Uma das possibilidades para explicar tal contra-senso, segundo a matéria, seria, nas palavras do secretário de Educação Continuada, Alfabetização e Diversidade do Ministério da Educação, Ricardo Henriques, “que o programa está atraindo muitos analfabetos funcionais, mas que não são absolutos.” O Instituto Paulo Montenegro (IPM), braço social do Ibope, define, segundo a matéria de Dantas, um alfabetizado funcional como sendo a pessoa “capaz de utilizar a leitura e a escrita para fazer frente às demandas de seu contexto social e usar essas habilidades para continuar aprendendo e se desenvolvendo ao longo da vida”. A matéria menciona, ainda, que além de não haver estatísticas precisas do número de analfabetos funcionais no Brasil, dependendo do “rigor do conceito” pode-se estimar-se um percentual de 25% a 75% dos brasileiros [!!!].
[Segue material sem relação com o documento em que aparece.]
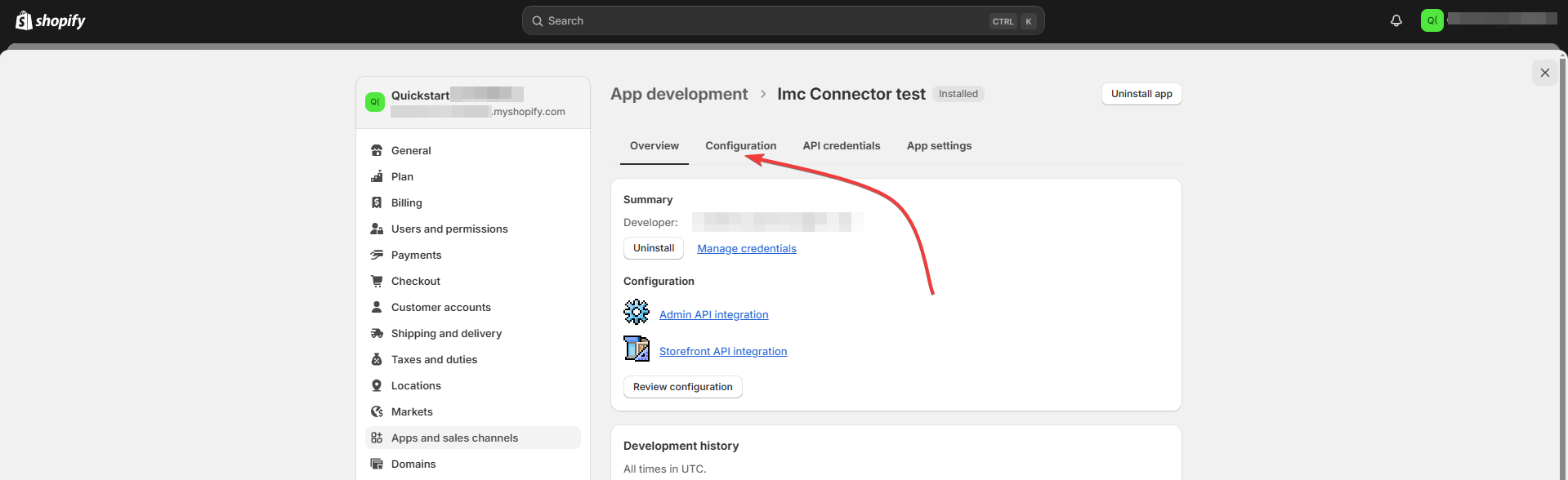
Task: Click the Admin API integration gear icon
Action: [x=637, y=312]
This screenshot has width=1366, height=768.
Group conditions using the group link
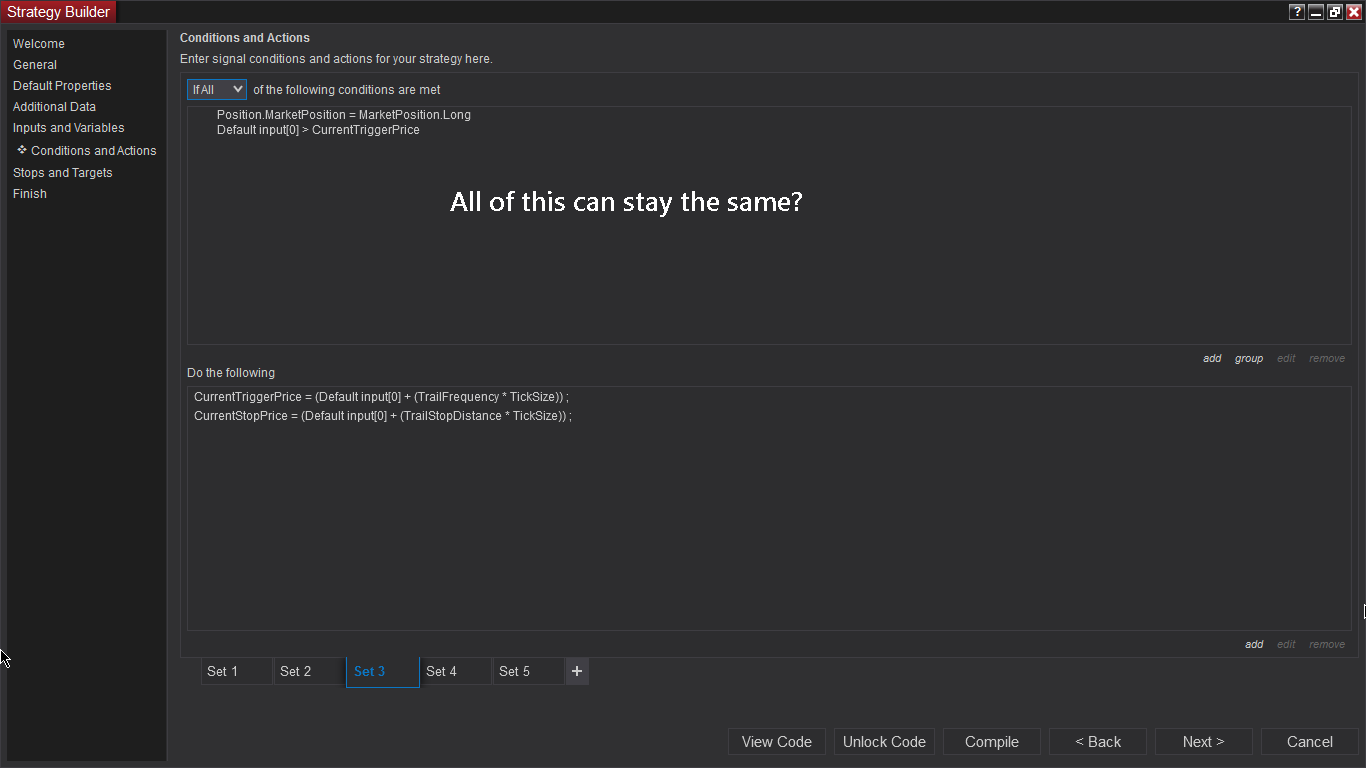[x=1249, y=359]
Ou seja, dependendo do critério adotado, o analfabetismo funcional brasileiro pode atingir de ¼ a ¾ da população do país ! Isso é simplesmente absurdo! Porém, torna-se lógico quando sabemos que muitos governos, desde a criação do Mobral (1967), deixavam de considerar um cidadão analfabeto a partir do momento em que o mesmo sabia “desenhar” seu nome num documento...
Hoje, o Brasil sente as seqüelas desse descaso com a educação e, diante do fracasso verificado nesses últimos 40 anos de tentativas governamentais de erradicação do analfabetismo, temo sinceramente que se apenas continuarmos mudando “os conceitos” de análise, sem jamais atacarmos o cerne, que é fazer da educação e do prazer proporcionado pelo saber os principais alicerces de nossa sociedade, o Brasil jamais deixará de ser um país de terceiro mundo, pois estará cheio de pessoas com potencial e sonhos, mas que jamais os concretizará por falta de conhecimento.